[Records excerpted from a collection]
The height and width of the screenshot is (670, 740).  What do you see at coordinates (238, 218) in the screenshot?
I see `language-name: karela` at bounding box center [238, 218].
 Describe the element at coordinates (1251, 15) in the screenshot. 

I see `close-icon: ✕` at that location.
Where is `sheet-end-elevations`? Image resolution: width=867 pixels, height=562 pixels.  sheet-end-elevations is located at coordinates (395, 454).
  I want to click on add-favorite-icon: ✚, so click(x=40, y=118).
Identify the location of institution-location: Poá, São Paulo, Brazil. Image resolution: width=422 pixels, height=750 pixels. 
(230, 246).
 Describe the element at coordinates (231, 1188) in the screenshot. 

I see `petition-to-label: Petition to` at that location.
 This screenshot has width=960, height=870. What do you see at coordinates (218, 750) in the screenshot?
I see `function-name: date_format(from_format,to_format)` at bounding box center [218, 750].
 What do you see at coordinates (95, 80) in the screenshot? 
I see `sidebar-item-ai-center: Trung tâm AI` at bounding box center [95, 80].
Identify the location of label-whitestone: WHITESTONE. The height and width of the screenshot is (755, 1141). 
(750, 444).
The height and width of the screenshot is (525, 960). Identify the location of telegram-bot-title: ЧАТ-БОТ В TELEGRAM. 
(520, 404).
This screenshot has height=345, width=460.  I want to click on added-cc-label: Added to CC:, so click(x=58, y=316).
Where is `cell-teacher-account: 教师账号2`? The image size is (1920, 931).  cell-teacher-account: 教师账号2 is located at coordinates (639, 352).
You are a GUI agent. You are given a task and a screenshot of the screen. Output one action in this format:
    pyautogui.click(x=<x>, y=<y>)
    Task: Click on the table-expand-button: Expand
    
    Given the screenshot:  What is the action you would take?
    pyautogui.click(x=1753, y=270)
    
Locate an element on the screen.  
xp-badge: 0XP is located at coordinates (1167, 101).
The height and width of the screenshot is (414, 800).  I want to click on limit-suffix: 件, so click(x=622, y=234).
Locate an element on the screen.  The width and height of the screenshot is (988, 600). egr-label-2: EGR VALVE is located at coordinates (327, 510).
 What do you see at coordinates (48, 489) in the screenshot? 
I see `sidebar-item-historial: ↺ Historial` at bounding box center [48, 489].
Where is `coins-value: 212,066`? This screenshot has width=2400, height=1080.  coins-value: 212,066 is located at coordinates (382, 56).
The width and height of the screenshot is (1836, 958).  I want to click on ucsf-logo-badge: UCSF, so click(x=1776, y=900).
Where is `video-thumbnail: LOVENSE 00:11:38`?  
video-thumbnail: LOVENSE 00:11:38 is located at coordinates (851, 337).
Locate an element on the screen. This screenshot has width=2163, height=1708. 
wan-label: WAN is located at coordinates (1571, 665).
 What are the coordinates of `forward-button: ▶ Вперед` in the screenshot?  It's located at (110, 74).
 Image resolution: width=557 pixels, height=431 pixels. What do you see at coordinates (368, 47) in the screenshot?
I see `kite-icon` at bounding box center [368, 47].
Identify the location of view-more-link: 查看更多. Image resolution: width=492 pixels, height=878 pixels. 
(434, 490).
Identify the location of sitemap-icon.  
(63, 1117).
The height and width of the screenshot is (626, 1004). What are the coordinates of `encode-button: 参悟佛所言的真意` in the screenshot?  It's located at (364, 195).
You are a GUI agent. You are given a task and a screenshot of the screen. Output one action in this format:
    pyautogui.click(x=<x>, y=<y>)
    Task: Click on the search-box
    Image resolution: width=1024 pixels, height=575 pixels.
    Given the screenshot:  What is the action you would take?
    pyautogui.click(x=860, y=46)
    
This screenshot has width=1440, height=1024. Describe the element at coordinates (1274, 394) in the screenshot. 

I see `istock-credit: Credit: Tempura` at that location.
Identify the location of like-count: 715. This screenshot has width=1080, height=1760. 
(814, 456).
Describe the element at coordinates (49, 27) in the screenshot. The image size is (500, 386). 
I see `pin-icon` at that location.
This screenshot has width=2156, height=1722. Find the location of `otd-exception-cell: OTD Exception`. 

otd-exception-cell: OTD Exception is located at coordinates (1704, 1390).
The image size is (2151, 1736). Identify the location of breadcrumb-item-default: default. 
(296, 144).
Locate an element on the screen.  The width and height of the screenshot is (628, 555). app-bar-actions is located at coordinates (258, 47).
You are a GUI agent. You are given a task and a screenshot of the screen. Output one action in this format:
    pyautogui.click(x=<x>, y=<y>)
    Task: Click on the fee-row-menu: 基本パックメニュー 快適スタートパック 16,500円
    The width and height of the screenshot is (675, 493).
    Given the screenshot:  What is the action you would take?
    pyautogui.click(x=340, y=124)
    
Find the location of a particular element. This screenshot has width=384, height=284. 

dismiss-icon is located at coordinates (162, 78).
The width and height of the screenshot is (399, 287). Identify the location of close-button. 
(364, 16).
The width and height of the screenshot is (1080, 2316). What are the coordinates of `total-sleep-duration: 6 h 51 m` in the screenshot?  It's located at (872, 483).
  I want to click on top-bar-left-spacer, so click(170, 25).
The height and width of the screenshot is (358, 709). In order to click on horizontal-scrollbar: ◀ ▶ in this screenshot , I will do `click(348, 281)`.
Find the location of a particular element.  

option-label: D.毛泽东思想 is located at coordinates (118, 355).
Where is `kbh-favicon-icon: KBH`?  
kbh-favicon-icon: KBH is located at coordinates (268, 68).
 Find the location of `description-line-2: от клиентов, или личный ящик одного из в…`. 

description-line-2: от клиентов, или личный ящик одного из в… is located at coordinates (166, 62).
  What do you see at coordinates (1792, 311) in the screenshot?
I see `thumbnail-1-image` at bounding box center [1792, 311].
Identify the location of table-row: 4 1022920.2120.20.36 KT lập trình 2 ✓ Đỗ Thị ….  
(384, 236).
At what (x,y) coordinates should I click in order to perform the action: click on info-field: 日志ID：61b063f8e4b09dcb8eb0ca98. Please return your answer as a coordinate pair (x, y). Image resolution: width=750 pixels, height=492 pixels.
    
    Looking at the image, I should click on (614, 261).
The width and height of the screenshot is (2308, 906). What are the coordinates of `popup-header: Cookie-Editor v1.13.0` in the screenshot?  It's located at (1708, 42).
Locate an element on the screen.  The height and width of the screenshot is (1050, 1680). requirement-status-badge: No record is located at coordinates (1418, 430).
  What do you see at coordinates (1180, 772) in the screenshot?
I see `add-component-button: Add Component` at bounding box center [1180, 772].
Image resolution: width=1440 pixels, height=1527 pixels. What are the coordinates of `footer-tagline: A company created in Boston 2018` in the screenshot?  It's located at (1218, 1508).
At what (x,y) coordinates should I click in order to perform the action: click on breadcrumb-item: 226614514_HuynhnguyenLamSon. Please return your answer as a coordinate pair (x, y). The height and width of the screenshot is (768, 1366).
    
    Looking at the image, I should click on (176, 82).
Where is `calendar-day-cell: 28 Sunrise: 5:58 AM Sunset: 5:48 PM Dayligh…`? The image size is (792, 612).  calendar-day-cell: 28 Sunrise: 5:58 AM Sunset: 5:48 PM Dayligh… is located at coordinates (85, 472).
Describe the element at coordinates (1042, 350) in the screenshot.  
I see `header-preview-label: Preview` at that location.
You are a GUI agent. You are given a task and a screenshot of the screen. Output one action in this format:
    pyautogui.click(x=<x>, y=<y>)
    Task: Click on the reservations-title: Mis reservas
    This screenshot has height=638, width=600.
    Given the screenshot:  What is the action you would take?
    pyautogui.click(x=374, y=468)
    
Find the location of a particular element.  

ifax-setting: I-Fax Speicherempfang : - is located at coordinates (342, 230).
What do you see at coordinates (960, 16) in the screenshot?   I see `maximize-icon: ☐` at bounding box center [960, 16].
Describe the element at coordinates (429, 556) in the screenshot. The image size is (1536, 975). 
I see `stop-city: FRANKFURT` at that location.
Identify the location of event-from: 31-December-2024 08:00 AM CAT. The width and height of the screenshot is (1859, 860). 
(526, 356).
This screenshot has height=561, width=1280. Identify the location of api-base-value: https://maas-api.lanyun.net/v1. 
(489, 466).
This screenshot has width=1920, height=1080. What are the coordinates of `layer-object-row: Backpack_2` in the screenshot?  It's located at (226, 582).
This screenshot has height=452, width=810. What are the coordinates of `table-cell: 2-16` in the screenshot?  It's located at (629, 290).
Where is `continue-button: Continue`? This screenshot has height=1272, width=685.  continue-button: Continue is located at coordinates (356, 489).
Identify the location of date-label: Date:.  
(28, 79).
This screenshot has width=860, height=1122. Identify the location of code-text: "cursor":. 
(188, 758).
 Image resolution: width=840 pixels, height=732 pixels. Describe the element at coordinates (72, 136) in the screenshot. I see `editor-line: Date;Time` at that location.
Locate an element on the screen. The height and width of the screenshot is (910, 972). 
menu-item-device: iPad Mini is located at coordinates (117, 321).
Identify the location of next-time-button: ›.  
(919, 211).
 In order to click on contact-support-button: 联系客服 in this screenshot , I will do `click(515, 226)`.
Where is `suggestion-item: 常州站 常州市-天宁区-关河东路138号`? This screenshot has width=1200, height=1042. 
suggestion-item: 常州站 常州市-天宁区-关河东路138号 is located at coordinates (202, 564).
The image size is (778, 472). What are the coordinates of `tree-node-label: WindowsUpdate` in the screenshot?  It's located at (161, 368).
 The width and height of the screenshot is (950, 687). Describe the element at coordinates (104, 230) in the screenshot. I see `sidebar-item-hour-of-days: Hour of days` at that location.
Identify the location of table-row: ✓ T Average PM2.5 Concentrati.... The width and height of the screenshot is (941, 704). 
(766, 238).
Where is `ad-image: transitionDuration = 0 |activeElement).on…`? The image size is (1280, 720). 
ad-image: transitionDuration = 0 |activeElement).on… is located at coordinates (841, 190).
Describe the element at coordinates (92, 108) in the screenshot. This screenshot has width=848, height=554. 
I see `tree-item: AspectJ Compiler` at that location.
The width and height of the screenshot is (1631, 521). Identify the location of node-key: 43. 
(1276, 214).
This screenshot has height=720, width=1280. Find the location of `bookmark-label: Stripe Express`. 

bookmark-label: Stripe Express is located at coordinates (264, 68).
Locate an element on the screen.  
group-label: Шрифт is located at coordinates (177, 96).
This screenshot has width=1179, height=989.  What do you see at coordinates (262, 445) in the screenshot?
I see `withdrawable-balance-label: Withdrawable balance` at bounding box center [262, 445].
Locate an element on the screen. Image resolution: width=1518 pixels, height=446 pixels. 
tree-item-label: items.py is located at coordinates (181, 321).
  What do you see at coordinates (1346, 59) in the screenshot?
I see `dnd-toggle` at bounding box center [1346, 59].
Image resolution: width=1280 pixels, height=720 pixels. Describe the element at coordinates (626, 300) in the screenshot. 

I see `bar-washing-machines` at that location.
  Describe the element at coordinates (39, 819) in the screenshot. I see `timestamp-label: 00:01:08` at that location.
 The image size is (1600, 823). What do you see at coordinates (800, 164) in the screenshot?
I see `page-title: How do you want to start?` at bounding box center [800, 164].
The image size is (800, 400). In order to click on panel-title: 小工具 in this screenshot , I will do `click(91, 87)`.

What the exercise asks —
Reproduce everything from the line containing "The width and height of the screenshot is (2308, 906)." down to the line containing "pyautogui.click(x=374, y=468)", both of those lines included, with no alterations.

Problem solution —
The width and height of the screenshot is (2308, 906). What are the coordinates of `popup-header: Cookie-Editor v1.13.0` in the screenshot?  It's located at (1708, 42).
Locate an element on the screen.  The height and width of the screenshot is (1050, 1680). requirement-status-badge: No record is located at coordinates (1418, 430).
  What do you see at coordinates (1180, 772) in the screenshot?
I see `add-component-button: Add Component` at bounding box center [1180, 772].
Image resolution: width=1440 pixels, height=1527 pixels. What are the coordinates of `footer-tagline: A company created in Boston 2018` in the screenshot?  It's located at (1218, 1508).
At what (x,y) coordinates should I click in order to perform the action: click on breadcrumb-item: 226614514_HuynhnguyenLamSon. Please return your answer as a coordinate pair (x, y). The height and width of the screenshot is (768, 1366).
    
    Looking at the image, I should click on (176, 82).
Where is `calendar-day-cell: 28 Sunrise: 5:58 AM Sunset: 5:48 PM Dayligh…`? The image size is (792, 612).  calendar-day-cell: 28 Sunrise: 5:58 AM Sunset: 5:48 PM Dayligh… is located at coordinates (85, 472).
Describe the element at coordinates (1042, 350) in the screenshot.  
I see `header-preview-label: Preview` at that location.
You are a GUI agent. You are given a task and a screenshot of the screen. Output one action in this format:
    pyautogui.click(x=<x>, y=<y>)
    Task: Click on the reservations-title: Mis reservas
    This screenshot has height=638, width=600.
    Given the screenshot:  What is the action you would take?
    pyautogui.click(x=374, y=468)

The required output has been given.